On January 23, 1992, one week before the discontinuance of the state court action, Rhodes prepared and executed a Certificate of Merger in accordance with New York law, and Articles of Merger in accordance with Virginia law. On January 29, 1992 the Certificate of Merger was filed with and accepted by the Virginia State Corporation Commission. However, because of the omission of certain tax forms from the initial filing in New York, the Certificate of Merger was not accepted for filing in New York until October 16, 1992. On that latter date, the dissolution of Piermont, New York and its merger with Piermont, Virginia became final.

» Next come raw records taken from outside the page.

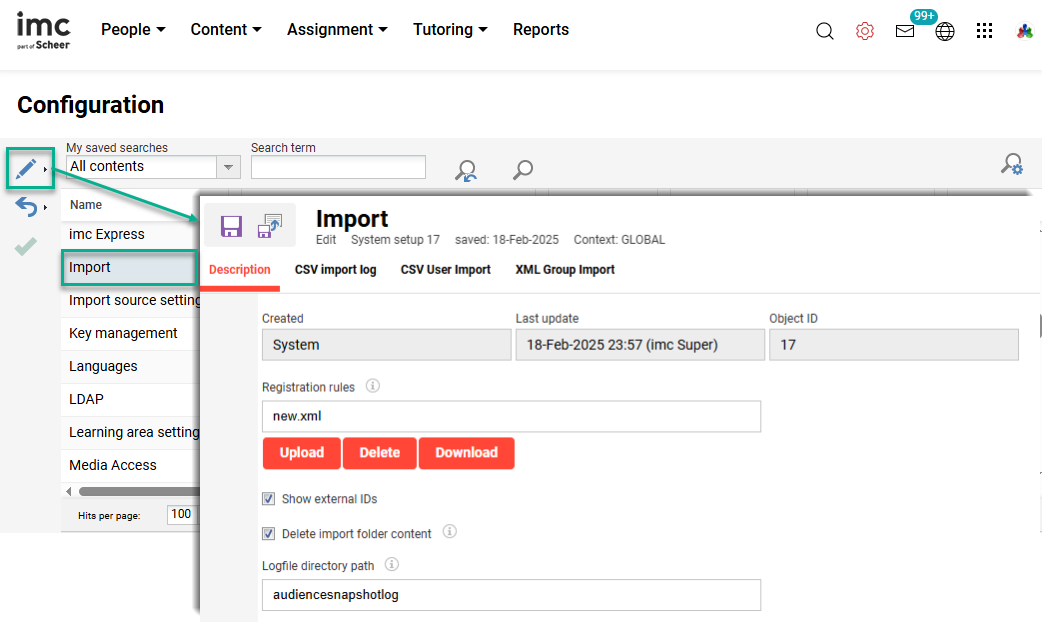Select the edit pencil icon in the sidebar
The width and height of the screenshot is (1042, 622).
[x=29, y=168]
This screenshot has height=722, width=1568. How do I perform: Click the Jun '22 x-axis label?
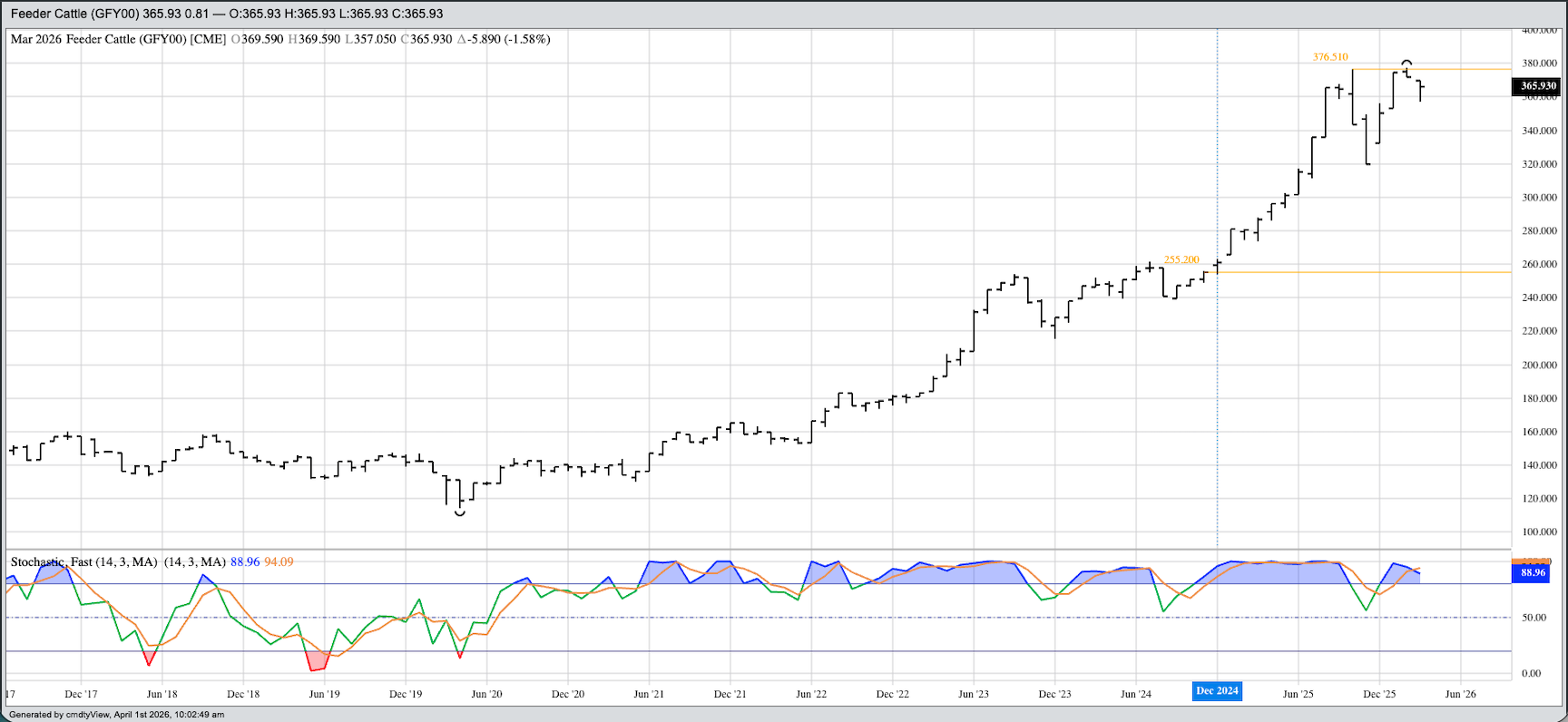click(811, 694)
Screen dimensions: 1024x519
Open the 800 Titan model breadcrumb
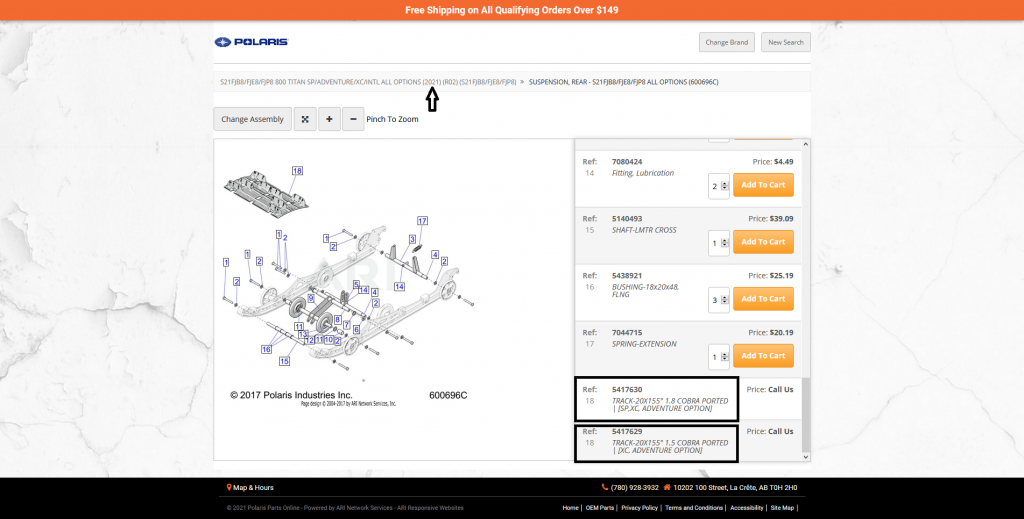point(368,81)
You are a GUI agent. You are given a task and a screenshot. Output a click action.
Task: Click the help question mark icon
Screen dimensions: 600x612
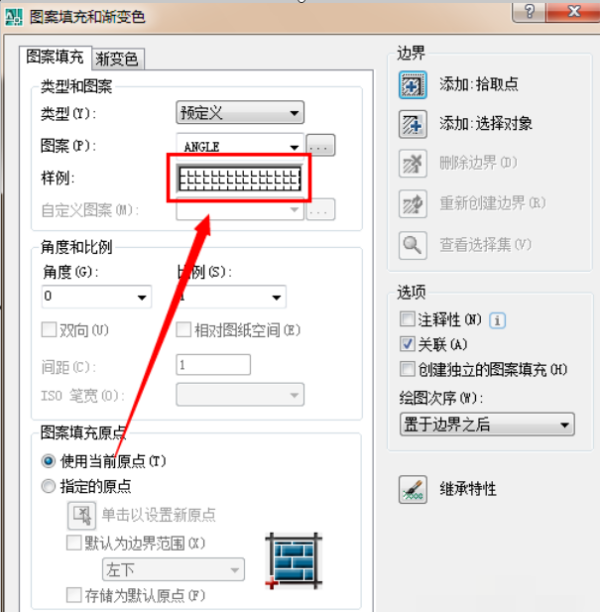tap(529, 12)
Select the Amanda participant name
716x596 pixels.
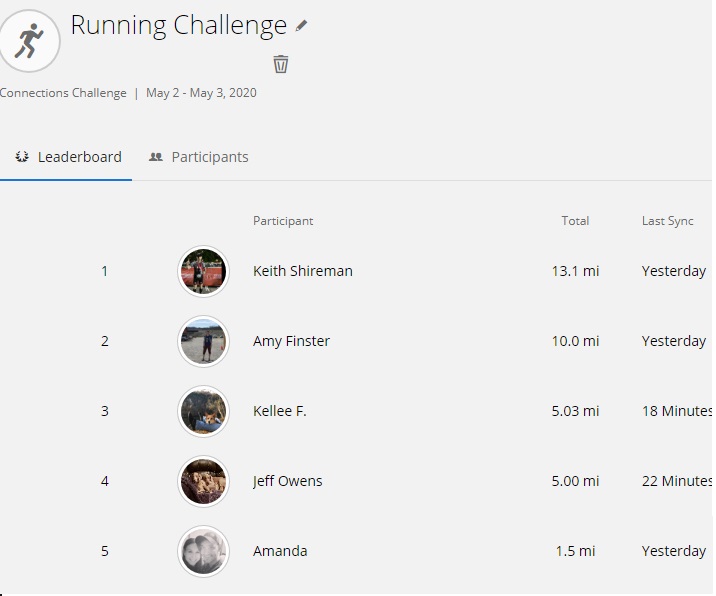click(x=280, y=551)
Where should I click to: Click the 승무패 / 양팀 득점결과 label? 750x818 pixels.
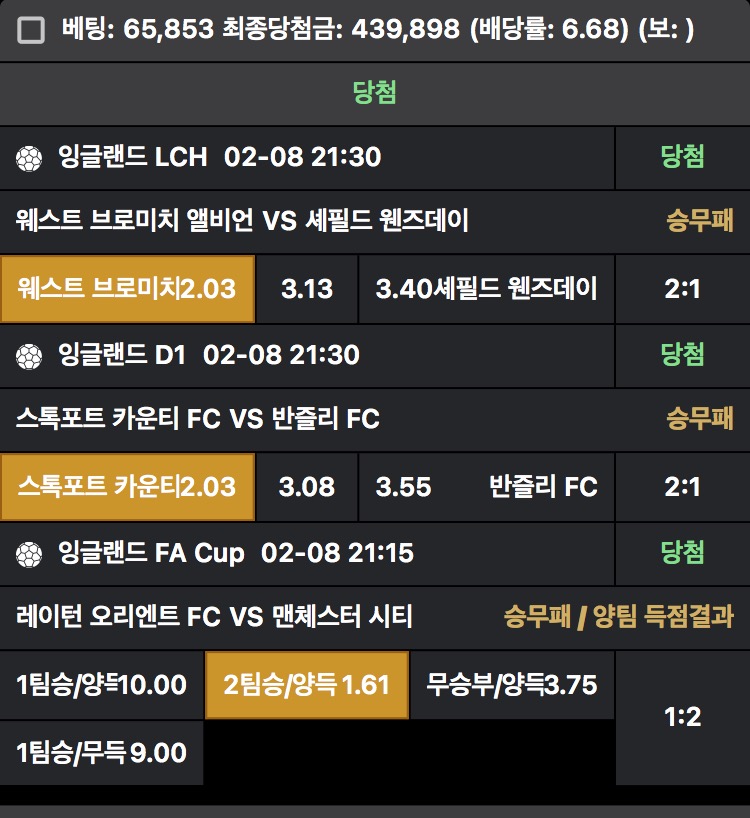point(618,616)
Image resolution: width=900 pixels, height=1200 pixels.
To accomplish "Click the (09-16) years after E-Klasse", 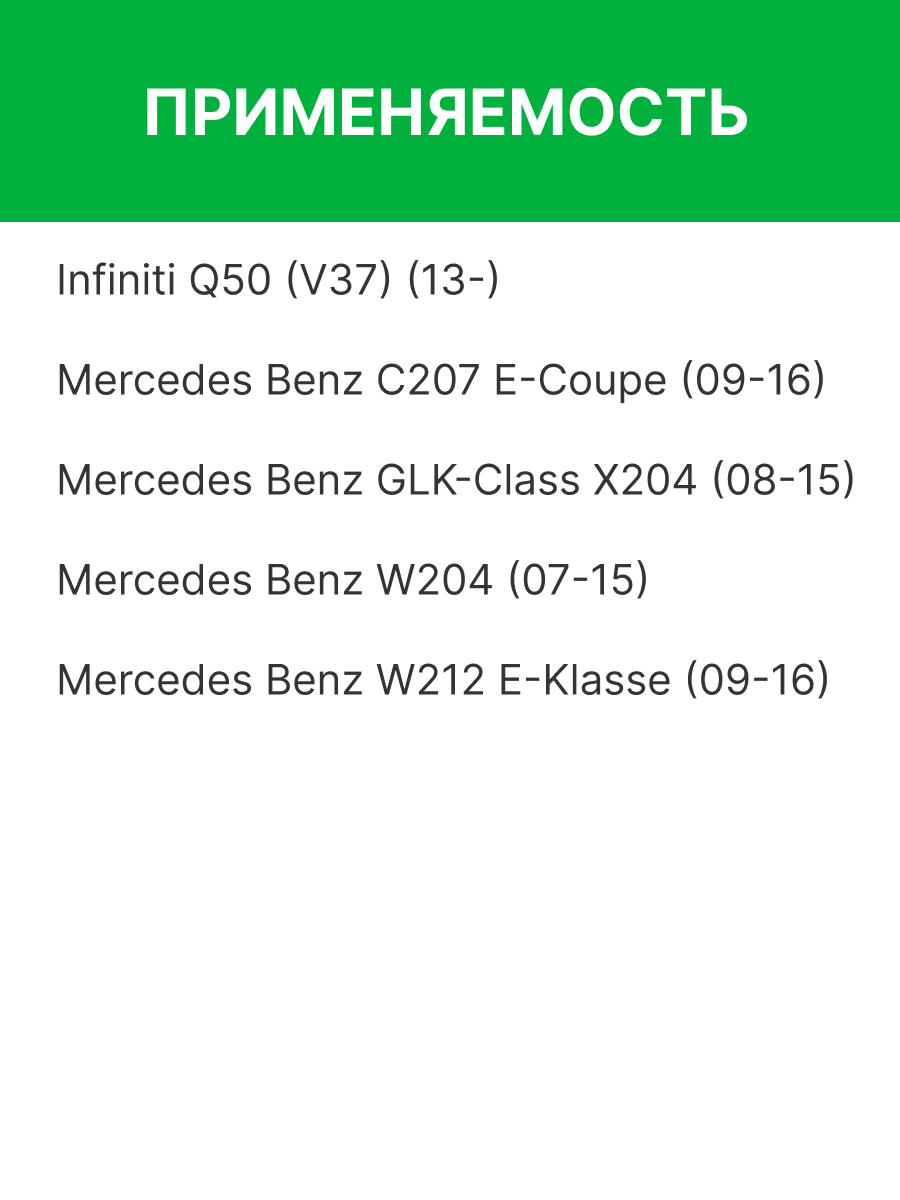I will coord(757,681).
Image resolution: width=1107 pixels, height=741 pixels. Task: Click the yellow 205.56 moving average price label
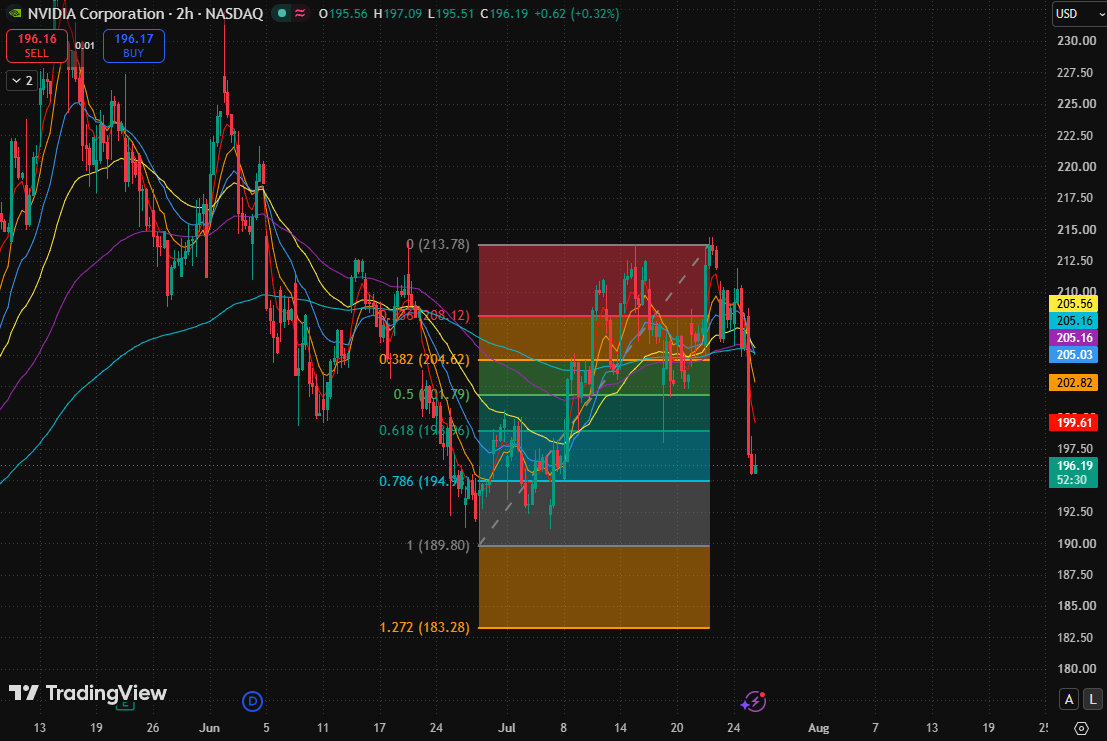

The present federal court action was commenced on March 13, 1992, and as already described it is brought by the Virginia corporation. If the action had been brought by the New York corporation, there would have been no diversity of citizenship and no federal jurisdiction.
The motion to dismiss for lack of jurisdiction was filed on August 25, 1992.
The Virginia corporation commenced an action in Supreme Court, Rockland County in December 1992 against the same defendants, and alleging the same causes of action, as in the federal suit.
Defendants' first argue that subject matter jurisdiction is lacking because, at the time this action was instituted, the New York corporation still existed and was the owner of the debts and other claims on which the action is brought. It may be that, at the time this action was instituted in March 1992, the Virginia corporation had not fully acquired the debt and the other claims being sued upon. However, that matter has been cured, and we now have a suit by the Virginia corporation which is presently the owner of the causes of action.
The real problem is whether jurisdiction is defeated because of a violation of 28 U.S.C. § 1359, which provides:
A district court shall not have jurisdiction of a civil action in which any party, by assignment or otherwise, has been improperly or collusively made or joined to involve the jurisdiction of such court.